[What is needed]:
Each entry must be restated word for word, with nothing omitted.
-- Opening Marker --
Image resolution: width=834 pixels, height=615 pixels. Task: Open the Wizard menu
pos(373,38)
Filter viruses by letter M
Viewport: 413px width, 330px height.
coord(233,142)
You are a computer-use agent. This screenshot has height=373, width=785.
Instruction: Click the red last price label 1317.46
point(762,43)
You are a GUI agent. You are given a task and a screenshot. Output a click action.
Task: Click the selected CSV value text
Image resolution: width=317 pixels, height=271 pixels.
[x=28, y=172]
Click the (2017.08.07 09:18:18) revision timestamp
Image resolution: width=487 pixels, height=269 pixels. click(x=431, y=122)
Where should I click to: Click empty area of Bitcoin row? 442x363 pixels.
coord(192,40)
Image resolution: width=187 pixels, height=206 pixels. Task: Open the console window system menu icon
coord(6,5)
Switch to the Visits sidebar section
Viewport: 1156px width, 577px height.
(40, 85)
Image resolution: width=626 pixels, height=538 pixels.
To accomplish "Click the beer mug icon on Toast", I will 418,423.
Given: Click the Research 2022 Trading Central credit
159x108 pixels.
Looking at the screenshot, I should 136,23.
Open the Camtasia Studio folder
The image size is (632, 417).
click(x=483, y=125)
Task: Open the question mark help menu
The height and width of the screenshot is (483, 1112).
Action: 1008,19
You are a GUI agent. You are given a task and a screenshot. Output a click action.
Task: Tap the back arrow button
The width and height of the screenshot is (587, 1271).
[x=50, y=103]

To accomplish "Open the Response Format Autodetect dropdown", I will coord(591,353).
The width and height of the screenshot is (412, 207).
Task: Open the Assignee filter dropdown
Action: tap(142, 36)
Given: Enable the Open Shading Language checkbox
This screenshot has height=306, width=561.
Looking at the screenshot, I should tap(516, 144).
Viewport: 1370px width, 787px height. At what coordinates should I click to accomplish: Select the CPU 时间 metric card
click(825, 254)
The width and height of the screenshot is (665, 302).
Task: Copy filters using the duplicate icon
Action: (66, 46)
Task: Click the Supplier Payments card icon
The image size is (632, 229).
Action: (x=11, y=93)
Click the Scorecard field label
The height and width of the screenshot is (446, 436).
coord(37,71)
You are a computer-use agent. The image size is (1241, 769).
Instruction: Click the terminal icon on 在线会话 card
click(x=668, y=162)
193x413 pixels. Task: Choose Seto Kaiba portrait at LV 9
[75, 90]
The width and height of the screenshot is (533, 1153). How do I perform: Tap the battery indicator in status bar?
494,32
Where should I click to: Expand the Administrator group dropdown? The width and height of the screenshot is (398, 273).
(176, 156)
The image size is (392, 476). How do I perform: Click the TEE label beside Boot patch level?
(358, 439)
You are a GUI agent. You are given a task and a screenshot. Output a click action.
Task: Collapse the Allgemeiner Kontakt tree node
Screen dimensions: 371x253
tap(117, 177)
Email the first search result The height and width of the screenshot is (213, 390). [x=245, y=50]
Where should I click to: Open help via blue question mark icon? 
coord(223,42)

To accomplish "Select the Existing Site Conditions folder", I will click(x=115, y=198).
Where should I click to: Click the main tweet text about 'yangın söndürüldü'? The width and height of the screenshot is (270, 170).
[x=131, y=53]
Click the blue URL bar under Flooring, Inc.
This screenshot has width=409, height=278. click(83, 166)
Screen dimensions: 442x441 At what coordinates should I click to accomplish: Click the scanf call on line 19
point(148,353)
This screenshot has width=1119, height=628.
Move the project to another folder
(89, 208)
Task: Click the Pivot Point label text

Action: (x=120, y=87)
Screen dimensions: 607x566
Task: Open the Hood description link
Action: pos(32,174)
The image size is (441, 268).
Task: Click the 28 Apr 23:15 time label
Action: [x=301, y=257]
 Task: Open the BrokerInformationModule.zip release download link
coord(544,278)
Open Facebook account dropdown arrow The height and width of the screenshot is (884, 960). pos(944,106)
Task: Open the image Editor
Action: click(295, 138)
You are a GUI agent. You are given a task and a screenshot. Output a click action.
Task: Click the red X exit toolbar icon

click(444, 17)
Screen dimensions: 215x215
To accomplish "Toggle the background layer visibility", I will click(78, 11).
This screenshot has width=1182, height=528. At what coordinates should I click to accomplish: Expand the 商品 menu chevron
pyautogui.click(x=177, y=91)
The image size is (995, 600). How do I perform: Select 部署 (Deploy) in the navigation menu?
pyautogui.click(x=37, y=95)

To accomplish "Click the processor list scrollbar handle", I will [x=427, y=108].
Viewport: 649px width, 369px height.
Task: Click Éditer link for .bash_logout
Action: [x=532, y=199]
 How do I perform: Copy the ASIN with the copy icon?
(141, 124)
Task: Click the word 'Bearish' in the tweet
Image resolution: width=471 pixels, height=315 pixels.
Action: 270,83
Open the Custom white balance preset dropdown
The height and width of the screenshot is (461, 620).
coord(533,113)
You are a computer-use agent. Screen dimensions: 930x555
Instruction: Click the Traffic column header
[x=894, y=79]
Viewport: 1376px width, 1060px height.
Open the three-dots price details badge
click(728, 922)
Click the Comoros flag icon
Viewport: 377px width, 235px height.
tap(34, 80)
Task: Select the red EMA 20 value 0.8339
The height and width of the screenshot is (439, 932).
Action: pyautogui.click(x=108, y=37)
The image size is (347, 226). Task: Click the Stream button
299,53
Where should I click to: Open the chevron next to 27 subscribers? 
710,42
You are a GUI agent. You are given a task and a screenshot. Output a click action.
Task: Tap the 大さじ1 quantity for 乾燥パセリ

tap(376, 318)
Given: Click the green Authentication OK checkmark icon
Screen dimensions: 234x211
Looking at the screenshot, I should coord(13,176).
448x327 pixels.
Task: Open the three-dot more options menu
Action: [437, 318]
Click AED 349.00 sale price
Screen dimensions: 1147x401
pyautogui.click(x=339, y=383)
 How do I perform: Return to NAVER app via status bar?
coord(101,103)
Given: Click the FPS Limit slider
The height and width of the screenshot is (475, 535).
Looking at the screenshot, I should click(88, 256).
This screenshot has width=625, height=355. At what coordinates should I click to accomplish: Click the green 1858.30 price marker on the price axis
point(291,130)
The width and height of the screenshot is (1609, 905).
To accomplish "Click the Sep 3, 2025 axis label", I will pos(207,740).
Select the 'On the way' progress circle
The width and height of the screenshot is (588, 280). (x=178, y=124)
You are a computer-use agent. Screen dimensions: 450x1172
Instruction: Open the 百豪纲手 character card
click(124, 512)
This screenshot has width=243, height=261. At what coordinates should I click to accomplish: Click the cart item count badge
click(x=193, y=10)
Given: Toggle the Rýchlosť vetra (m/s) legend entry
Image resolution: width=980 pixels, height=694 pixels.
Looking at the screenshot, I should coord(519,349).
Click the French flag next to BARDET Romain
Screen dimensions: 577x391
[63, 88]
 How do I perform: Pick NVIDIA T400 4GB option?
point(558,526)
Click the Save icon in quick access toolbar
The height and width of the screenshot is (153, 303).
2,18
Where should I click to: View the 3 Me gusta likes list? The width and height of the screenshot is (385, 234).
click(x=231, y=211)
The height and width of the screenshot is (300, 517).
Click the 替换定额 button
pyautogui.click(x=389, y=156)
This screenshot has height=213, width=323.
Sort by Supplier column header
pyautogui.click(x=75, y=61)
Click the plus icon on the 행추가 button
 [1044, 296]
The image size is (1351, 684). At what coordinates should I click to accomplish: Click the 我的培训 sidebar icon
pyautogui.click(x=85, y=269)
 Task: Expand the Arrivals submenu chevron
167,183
-- Closing Marker --
[Task result]:
Image resolution: width=834 pixels, height=615 pixels. Task: Open the Wizard menu
pos(373,38)
Filter viruses by letter M
Viewport: 413px width, 330px height.
coord(233,142)
You are a computer-use agent. This screenshot has height=373, width=785.
Instruction: Click the red last price label 1317.46
point(762,43)
You are a GUI agent. You are given a task and a screenshot. Output a click action.
Task: Click the selected CSV value text
Image resolution: width=317 pixels, height=271 pixels.
[x=28, y=172]
Click the (2017.08.07 09:18:18) revision timestamp
Image resolution: width=487 pixels, height=269 pixels. click(x=431, y=122)
Where should I click to: Click empty area of Bitcoin row? 442x363 pixels.
coord(192,40)
Image resolution: width=187 pixels, height=206 pixels. Task: Open the console window system menu icon
coord(6,5)
Switch to the Visits sidebar section
Viewport: 1156px width, 577px height.
(40, 85)
Image resolution: width=626 pixels, height=538 pixels.
To accomplish "Click the beer mug icon on Toast", I will 418,423.
Given: Click the Research 2022 Trading Central credit
159x108 pixels.
Looking at the screenshot, I should 136,23.
Open the Camtasia Studio folder
The image size is (632, 417).
click(x=483, y=125)
Task: Open the question mark help menu
The height and width of the screenshot is (483, 1112).
Action: 1008,19
You are a GUI agent. You are given a task and a screenshot. Output a click action.
Task: Tap the back arrow button
The width and height of the screenshot is (587, 1271).
[x=50, y=103]

To accomplish "Open the Response Format Autodetect dropdown", I will coord(591,353).
The width and height of the screenshot is (412, 207).
Task: Open the Assignee filter dropdown
Action: tap(142, 36)
Given: Enable the Open Shading Language checkbox
This screenshot has height=306, width=561.
Looking at the screenshot, I should tap(516, 144).
Viewport: 1370px width, 787px height. At what coordinates should I click to accomplish: Select the CPU 时间 metric card
click(825, 254)
The width and height of the screenshot is (665, 302).
Task: Copy filters using the duplicate icon
Action: (66, 46)
Task: Click the Supplier Payments card icon
The image size is (632, 229).
Action: (x=11, y=93)
Click the Scorecard field label
The height and width of the screenshot is (446, 436).
coord(37,71)
You are a computer-use agent. The image size is (1241, 769).
Instruction: Click the terminal icon on 在线会话 card
click(x=668, y=162)
193x413 pixels. Task: Choose Seto Kaiba portrait at LV 9
[75, 90]
The width and height of the screenshot is (533, 1153). How do I perform: Tap the battery indicator in status bar?
494,32
Where should I click to: Expand the Administrator group dropdown? The width and height of the screenshot is (398, 273).
(176, 156)
The image size is (392, 476). How do I perform: Click the TEE label beside Boot patch level?
(358, 439)
You are a GUI agent. You are given a task and a screenshot. Output a click action.
Task: Collapse the Allgemeiner Kontakt tree node
Screen dimensions: 371x253
tap(117, 177)
Email the first search result The height and width of the screenshot is (213, 390). [x=245, y=50]
Where should I click to: Open help via blue question mark icon? 
coord(223,42)

To accomplish "Select the Existing Site Conditions folder", I will click(x=115, y=198).
Where should I click to: Click the main tweet text about 'yangın söndürüldü'? The width and height of the screenshot is (270, 170).
[x=131, y=53]
Click the blue URL bar under Flooring, Inc.
This screenshot has width=409, height=278. click(83, 166)
Screen dimensions: 442x441 At what coordinates should I click to accomplish: Click the scanf call on line 19
point(148,353)
This screenshot has width=1119, height=628.
Move the project to another folder
(89, 208)
Task: Click the Pivot Point label text

Action: (x=120, y=87)
Screen dimensions: 607x566
Task: Open the Hood description link
Action: pos(32,174)
The image size is (441, 268).
Task: Click the 28 Apr 23:15 time label
Action: [x=301, y=257]
 Task: Open the BrokerInformationModule.zip release download link
coord(544,278)
Open Facebook account dropdown arrow The height and width of the screenshot is (884, 960). pos(944,106)
Task: Open the image Editor
Action: click(295, 138)
You are a GUI agent. You are given a task and a screenshot. Output a click action.
Task: Click the red X exit toolbar icon

click(444, 17)
Screen dimensions: 215x215
To accomplish "Toggle the background layer visibility", I will click(78, 11).
This screenshot has width=1182, height=528. At what coordinates should I click to accomplish: Expand the 商品 menu chevron
pyautogui.click(x=177, y=91)
The image size is (995, 600). How do I perform: Select 部署 (Deploy) in the navigation menu?
pyautogui.click(x=37, y=95)

To accomplish "Click the processor list scrollbar handle", I will [x=427, y=108].
Viewport: 649px width, 369px height.
Task: Click Éditer link for .bash_logout
Action: [x=532, y=199]
 How do I perform: Copy the ASIN with the copy icon?
(141, 124)
Task: Click the word 'Bearish' in the tweet
Image resolution: width=471 pixels, height=315 pixels.
Action: 270,83
Open the Custom white balance preset dropdown
The height and width of the screenshot is (461, 620).
coord(533,113)
You are a computer-use agent. Screen dimensions: 930x555
Instruction: Click the Traffic column header
[x=894, y=79]
Viewport: 1376px width, 1060px height.
Open the three-dots price details badge
click(728, 922)
Click the Comoros flag icon
Viewport: 377px width, 235px height.
tap(34, 80)
Task: Select the red EMA 20 value 0.8339
The height and width of the screenshot is (439, 932).
Action: pyautogui.click(x=108, y=37)
The image size is (347, 226). Task: Click the Stream button
299,53
Where should I click to: Open the chevron next to 27 subscribers? 
710,42
You are a GUI agent. You are given a task and a screenshot. Output a click action.
Task: Tap the 大さじ1 quantity for 乾燥パセリ

tap(376, 318)
Given: Click the green Authentication OK checkmark icon
Screen dimensions: 234x211
Looking at the screenshot, I should coord(13,176).
448x327 pixels.
Task: Open the three-dot more options menu
Action: [437, 318]
Click AED 349.00 sale price
Screen dimensions: 1147x401
pyautogui.click(x=339, y=383)
 How do I perform: Return to NAVER app via status bar?
coord(101,103)
Given: Click the FPS Limit slider
The height and width of the screenshot is (475, 535).
Looking at the screenshot, I should click(88, 256).
This screenshot has width=625, height=355. At what coordinates should I click to accomplish: Click the green 1858.30 price marker on the price axis
point(291,130)
The width and height of the screenshot is (1609, 905).
To accomplish "Click the Sep 3, 2025 axis label", I will pos(207,740).
Select the 'On the way' progress circle
The width and height of the screenshot is (588, 280). (x=178, y=124)
You are a computer-use agent. Screen dimensions: 450x1172
Instruction: Open the 百豪纲手 character card
click(124, 512)
This screenshot has width=243, height=261. At what coordinates should I click to accomplish: Click the cart item count badge
click(x=193, y=10)
Given: Toggle the Rýchlosť vetra (m/s) legend entry
Image resolution: width=980 pixels, height=694 pixels.
Looking at the screenshot, I should coord(519,349).
Click the French flag next to BARDET Romain
Screen dimensions: 577x391
[63, 88]
 How do I perform: Pick NVIDIA T400 4GB option?
point(558,526)
Click the Save icon in quick access toolbar
The height and width of the screenshot is (153, 303).
2,18
Where should I click to: View the 3 Me gusta likes list? The width and height of the screenshot is (385, 234).
click(x=231, y=211)
The height and width of the screenshot is (300, 517).
Click the 替换定额 button
pyautogui.click(x=389, y=156)
This screenshot has height=213, width=323.
Sort by Supplier column header
pyautogui.click(x=75, y=61)
Click the plus icon on the 행추가 button
 [1044, 296]
The image size is (1351, 684). At what coordinates should I click to accomplish: Click the 我的培训 sidebar icon
pyautogui.click(x=85, y=269)
 Task: Expand the Arrivals submenu chevron
167,183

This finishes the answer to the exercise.